The entries below contain a stretch that opens with the line containing "You are a computer-use" and closes with the line containing "Instruction: Expand the"; set down that stretch exactly, both ends included, and nothing else.

═══ Supplied information ═══

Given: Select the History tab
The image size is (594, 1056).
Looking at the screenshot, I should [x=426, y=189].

═══
═══ Supplied information ═══

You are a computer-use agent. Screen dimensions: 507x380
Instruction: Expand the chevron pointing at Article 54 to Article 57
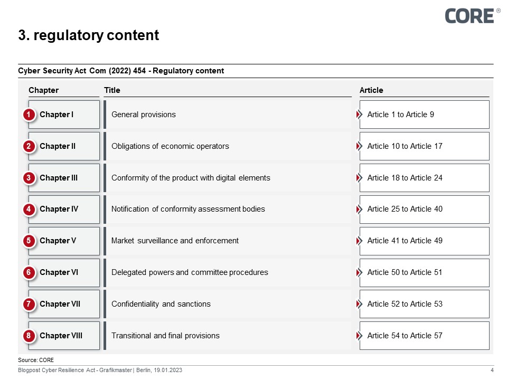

═══

◆ **Answer area**
You are a computer-use agent. Screen dimensions: 507x380
Instruction: Expand the chevron pointing at Article 54 to Article 57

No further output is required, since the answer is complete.